In some aspects, the present invention relates to a drill guide for the implantation of at least one implant device of the present invention. Now referring to Fig. 26A and Fig. 26B, shown is an exemplary drill guide for the implantation of at least one implant device of the present invention. Shown in Fig. 26A is a calcaneal drill guide. Shown in Fig. 26B is a midfoot drill guide. Note the blue and red lines represent k-wires that are put in place to hold the guide in place and guide the drill.

EXPERIMENTAL EXAMPLES

The invention is further described in detail by reference to the following experimental examples. These examples are provided for purposes of illustration only, and are not intended to be limiting unless otherwise specified. Thus, the invention should in no way be construed as being limited to the following examples, but rather, should be construed to encompass any and all variations which become evident as a result of the teaching provided herein.

Without further description, it is believed that one of ordinary skill in the art can, using the preceding description and the following illustrative examples, make and utilize the compounds of the present invention and practice the claimed methods. The following working examples, therefore, specifically point out exemplary embodiments of the present invention, and are not to be construed as limiting in any way the remainder of the disclosure.

Example 1:

A preliminary modeling and experimental work was conducted to show feasibility of the compliant implant design for treatment of severe ankle and hindfoot pathology. This pilot work establishes that i) an implanted compliant mechanism of the appropriate size and constraint space for the ankle can withstand cyclic gait loads, ii) the behaviors of these mechanisms can be predictably tuned with small changes to flexure geometry, and iii) there is adequate bone for robust fixation in the target site. The generic ankle mechanism design (Fig. 27A) has high compliance about one axis, and tunable compliance in off-axis rotation and vertical compression. The design also includes a cover for the mechanism, which is important in preventing impingement and dead space within the artificial joint space. A preliminary finite element model (FEM) shows that the mechanism design in titanium (Ti6-A14v) can support ISO standard loads for ankle replacement, while remaining below the material’s fatigue limit at 10 ⁸ cycles (Fig. 27B); this corresponds to a conservative 5,000 steps per day for 91 years before failing from fatigue. Two prototype mechanisms of identical size but distinct flexure geometry (Fig. 27C) were also 3D-printed, and demonstrated that a FEM can accurately predict their radically different stiffnesses (Fig. 27D, Fig. 27E).

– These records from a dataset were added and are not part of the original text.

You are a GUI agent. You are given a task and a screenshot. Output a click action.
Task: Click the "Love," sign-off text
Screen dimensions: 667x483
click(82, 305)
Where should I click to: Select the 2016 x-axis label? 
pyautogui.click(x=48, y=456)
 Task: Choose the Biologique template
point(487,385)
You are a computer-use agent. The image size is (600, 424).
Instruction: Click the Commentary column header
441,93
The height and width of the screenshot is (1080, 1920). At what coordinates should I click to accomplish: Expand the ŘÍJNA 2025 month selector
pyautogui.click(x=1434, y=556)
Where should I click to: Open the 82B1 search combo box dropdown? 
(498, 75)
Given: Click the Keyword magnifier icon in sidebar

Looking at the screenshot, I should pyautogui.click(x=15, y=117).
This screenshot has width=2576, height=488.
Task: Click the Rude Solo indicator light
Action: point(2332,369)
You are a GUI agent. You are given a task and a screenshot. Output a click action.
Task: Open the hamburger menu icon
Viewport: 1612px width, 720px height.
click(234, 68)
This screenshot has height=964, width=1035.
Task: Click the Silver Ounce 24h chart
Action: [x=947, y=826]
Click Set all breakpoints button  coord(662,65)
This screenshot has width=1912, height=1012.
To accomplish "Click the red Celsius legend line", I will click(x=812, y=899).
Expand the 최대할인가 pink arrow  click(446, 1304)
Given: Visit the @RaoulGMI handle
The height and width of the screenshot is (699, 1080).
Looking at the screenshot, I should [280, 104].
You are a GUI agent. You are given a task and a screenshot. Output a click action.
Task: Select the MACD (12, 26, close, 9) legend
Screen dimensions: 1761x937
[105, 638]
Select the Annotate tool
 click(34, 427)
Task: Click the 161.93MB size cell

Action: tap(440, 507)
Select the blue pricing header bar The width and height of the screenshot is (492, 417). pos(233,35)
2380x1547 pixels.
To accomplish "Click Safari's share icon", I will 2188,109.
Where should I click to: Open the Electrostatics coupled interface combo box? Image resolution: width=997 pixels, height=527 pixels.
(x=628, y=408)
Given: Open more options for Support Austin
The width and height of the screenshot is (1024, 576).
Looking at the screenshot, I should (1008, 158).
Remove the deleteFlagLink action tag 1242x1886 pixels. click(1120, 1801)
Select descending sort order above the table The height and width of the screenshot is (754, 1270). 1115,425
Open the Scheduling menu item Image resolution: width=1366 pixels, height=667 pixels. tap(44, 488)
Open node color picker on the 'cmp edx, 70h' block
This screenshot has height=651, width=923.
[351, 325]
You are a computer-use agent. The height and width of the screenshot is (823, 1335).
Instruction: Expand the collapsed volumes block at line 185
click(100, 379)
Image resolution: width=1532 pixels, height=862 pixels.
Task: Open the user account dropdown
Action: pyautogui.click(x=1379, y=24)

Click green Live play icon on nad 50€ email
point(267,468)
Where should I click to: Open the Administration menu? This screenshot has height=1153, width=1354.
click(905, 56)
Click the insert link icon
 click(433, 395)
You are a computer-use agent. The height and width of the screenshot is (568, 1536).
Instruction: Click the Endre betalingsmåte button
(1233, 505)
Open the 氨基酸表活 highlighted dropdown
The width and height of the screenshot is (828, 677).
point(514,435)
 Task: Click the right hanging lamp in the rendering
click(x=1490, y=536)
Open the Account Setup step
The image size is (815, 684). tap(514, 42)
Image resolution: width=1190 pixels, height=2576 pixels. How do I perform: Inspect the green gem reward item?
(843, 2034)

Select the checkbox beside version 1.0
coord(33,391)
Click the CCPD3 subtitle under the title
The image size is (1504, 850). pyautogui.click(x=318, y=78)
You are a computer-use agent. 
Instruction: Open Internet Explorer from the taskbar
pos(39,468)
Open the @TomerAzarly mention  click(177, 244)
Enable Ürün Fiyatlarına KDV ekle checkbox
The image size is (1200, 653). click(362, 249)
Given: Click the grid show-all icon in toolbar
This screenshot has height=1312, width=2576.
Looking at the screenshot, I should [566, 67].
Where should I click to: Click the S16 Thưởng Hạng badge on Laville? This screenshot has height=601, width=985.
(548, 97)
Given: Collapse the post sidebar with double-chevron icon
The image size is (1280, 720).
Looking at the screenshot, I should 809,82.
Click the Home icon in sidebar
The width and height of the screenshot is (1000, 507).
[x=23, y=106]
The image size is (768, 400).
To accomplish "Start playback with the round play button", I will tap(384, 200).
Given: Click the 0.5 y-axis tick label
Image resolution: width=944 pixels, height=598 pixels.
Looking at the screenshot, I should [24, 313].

It is intended to remove the damaged talus, and anchor the ankle-hindfoot implant’s distal end directly to the calcaneus, navicular, and cuneiform bones; although these bones are often used in fusion or other reconstructive approaches, the specific fixation approach requires development of new hardware. Toward this end, several dissections have been performed to assess these bones as a potential fixation site (Fig. 27F and Fig. 28) and to design a fixation strategy that leverages porous titanium to promote osseointegration with the target bones.

The disclosures of each and every patent, patent application, and publication cited herein are hereby each incorporated herein by reference in their entirety. While this invention has been disclosed with reference to specific embodiments, it is apparent that other embodiments and variations of this invention may be devised by others skilled in the art without departing from the true spirit and scope of the invention. The appended claims are intended to be construed to include all such embodiments and equivalent variations.